[Data for locating words and elements]
+===+

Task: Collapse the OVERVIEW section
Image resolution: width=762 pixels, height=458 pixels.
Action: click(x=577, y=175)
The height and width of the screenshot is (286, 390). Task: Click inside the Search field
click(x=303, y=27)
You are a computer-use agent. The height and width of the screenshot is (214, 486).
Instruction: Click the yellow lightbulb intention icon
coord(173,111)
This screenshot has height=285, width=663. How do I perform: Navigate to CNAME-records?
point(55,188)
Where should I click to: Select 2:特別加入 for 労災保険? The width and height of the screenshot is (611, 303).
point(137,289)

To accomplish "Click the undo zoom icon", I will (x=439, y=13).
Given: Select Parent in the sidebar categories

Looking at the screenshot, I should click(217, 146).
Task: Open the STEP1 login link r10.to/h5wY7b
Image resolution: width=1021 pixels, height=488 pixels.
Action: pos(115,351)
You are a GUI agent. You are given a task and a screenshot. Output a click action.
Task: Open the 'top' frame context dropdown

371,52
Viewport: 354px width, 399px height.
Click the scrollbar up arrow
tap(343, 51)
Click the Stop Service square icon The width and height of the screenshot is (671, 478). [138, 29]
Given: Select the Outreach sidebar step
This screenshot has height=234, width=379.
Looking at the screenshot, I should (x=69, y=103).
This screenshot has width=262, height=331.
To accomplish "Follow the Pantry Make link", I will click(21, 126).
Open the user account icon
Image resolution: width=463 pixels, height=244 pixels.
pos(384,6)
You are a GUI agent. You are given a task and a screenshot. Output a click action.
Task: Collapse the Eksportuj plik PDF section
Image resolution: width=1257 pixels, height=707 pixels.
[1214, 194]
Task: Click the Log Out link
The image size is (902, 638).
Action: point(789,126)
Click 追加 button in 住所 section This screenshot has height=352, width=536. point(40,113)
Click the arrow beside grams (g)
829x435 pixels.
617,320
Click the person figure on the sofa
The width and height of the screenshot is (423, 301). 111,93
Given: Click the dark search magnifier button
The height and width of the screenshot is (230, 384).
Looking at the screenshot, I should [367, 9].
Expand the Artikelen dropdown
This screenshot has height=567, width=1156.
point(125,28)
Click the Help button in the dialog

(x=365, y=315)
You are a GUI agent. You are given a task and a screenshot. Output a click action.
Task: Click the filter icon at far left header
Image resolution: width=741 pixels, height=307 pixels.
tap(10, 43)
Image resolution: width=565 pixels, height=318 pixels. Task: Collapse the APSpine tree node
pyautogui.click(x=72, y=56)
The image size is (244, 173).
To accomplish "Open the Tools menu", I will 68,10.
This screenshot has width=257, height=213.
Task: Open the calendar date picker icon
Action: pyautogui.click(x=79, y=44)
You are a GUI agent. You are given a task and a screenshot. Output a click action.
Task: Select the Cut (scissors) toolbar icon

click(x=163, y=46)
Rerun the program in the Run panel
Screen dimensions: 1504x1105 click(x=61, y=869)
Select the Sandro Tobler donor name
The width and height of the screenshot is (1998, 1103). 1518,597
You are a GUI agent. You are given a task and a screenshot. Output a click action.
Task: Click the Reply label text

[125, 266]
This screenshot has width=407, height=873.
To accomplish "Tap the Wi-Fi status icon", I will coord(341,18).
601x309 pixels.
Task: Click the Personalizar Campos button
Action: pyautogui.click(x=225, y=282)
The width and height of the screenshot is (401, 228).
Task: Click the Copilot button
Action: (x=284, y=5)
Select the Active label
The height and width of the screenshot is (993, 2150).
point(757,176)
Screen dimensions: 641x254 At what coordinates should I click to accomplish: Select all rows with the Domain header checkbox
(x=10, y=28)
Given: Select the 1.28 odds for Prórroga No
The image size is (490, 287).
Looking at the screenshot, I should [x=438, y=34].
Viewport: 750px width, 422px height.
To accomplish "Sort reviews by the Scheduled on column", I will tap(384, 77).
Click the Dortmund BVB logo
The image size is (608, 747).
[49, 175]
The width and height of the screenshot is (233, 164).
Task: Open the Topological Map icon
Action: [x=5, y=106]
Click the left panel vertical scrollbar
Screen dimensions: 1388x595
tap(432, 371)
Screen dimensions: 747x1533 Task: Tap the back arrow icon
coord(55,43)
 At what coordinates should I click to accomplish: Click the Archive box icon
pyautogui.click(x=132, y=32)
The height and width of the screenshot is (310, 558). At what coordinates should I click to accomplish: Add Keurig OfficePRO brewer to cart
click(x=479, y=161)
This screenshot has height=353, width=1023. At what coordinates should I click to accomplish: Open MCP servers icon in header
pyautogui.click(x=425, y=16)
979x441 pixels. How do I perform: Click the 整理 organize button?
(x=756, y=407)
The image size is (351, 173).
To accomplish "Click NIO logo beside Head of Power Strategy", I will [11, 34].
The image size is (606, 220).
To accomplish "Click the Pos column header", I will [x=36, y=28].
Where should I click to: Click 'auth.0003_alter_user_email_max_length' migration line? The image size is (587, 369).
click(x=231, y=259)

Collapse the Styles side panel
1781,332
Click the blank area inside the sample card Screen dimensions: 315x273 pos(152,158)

+===+

> **Given exercise**
Rewrite the data above with every "Collapse" replaced by "Fold", leaving everything else unchanged.

> **Answer to the exercise**
Task: Fold the OVERVIEW section
Image resolution: width=762 pixels, height=458 pixels.
Action: click(x=577, y=175)
The height and width of the screenshot is (286, 390). Task: Click inside the Search field
click(x=303, y=27)
You are a computer-use agent. The height and width of the screenshot is (214, 486).
Instruction: Click the yellow lightbulb intention icon
coord(173,111)
This screenshot has height=285, width=663. How do I perform: Navigate to CNAME-records?
point(55,188)
Where should I click to: Select 2:特別加入 for 労災保険? The width and height of the screenshot is (611, 303).
point(137,289)

To accomplish "Click the undo zoom icon", I will (x=439, y=13).
Given: Select Parent in the sidebar categories

Looking at the screenshot, I should click(217, 146).
Task: Open the STEP1 login link r10.to/h5wY7b
Image resolution: width=1021 pixels, height=488 pixels.
Action: pos(115,351)
You are a GUI agent. You are given a task and a screenshot. Output a click action.
Task: Open the 'top' frame context dropdown

371,52
Viewport: 354px width, 399px height.
Click the scrollbar up arrow
tap(343, 51)
Click the Stop Service square icon The width and height of the screenshot is (671, 478). [138, 29]
Given: Select the Outreach sidebar step
This screenshot has height=234, width=379.
Looking at the screenshot, I should (x=69, y=103).
This screenshot has width=262, height=331.
To accomplish "Follow the Pantry Make link", I will click(21, 126).
Open the user account icon
Image resolution: width=463 pixels, height=244 pixels.
pos(384,6)
You are a GUI agent. You are given a task and a screenshot. Output a click action.
Task: Fold the Eksportuj plik PDF section
Image resolution: width=1257 pixels, height=707 pixels.
[1214, 194]
Task: Click the Log Out link
The image size is (902, 638).
Action: point(789,126)
Click 追加 button in 住所 section This screenshot has height=352, width=536. point(40,113)
Click the arrow beside grams (g)
829x435 pixels.
617,320
Click the person figure on the sofa
The width and height of the screenshot is (423, 301). 111,93
Given: Click the dark search magnifier button
The height and width of the screenshot is (230, 384).
Looking at the screenshot, I should [367, 9].
Expand the Artikelen dropdown
This screenshot has height=567, width=1156.
point(125,28)
Click the Help button in the dialog

(x=365, y=315)
You are a GUI agent. You are given a task and a screenshot. Output a click action.
Task: Click the filter icon at far left header
Image resolution: width=741 pixels, height=307 pixels.
tap(10, 43)
Image resolution: width=565 pixels, height=318 pixels. Task: Fold the APSpine tree node
pyautogui.click(x=72, y=56)
The image size is (244, 173).
To accomplish "Open the Tools menu", I will 68,10.
This screenshot has width=257, height=213.
Task: Open the calendar date picker icon
Action: pyautogui.click(x=79, y=44)
You are a GUI agent. You are given a task and a screenshot. Output a click action.
Task: Select the Cut (scissors) toolbar icon

click(x=163, y=46)
Rerun the program in the Run panel
Screen dimensions: 1504x1105 click(x=61, y=869)
Select the Sandro Tobler donor name
The width and height of the screenshot is (1998, 1103). 1518,597
You are a GUI agent. You are given a task and a screenshot. Output a click action.
Task: Click the Reply label text

[125, 266]
This screenshot has width=407, height=873.
To accomplish "Tap the Wi-Fi status icon", I will coord(341,18).
601x309 pixels.
Task: Click the Personalizar Campos button
Action: pyautogui.click(x=225, y=282)
The width and height of the screenshot is (401, 228).
Task: Click the Copilot button
Action: (x=284, y=5)
Select the Active label
The height and width of the screenshot is (993, 2150).
point(757,176)
Screen dimensions: 641x254 At what coordinates should I click to accomplish: Select all rows with the Domain header checkbox
(x=10, y=28)
Given: Select the 1.28 odds for Prórroga No
The image size is (490, 287).
Looking at the screenshot, I should [x=438, y=34].
Viewport: 750px width, 422px height.
To accomplish "Sort reviews by the Scheduled on column", I will tap(384, 77).
Click the Dortmund BVB logo
The image size is (608, 747).
[49, 175]
The width and height of the screenshot is (233, 164).
Task: Open the Topological Map icon
Action: [x=5, y=106]
Click the left panel vertical scrollbar
Screen dimensions: 1388x595
tap(432, 371)
Screen dimensions: 747x1533 Task: Tap the back arrow icon
coord(55,43)
 At what coordinates should I click to accomplish: Click the Archive box icon
pyautogui.click(x=132, y=32)
The height and width of the screenshot is (310, 558). At what coordinates should I click to accomplish: Add Keurig OfficePRO brewer to cart
click(x=479, y=161)
This screenshot has height=353, width=1023. At what coordinates should I click to accomplish: Open MCP servers icon in header
pyautogui.click(x=425, y=16)
979x441 pixels. How do I perform: Click the 整理 organize button?
(x=756, y=407)
The image size is (351, 173).
To accomplish "Click NIO logo beside Head of Power Strategy", I will [11, 34].
The image size is (606, 220).
To accomplish "Click the Pos column header", I will [x=36, y=28].
Where should I click to: Click 'auth.0003_alter_user_email_max_length' migration line? The image size is (587, 369).
click(x=231, y=259)

Fold the Styles side panel
1781,332
Click the blank area inside the sample card Screen dimensions: 315x273 pos(152,158)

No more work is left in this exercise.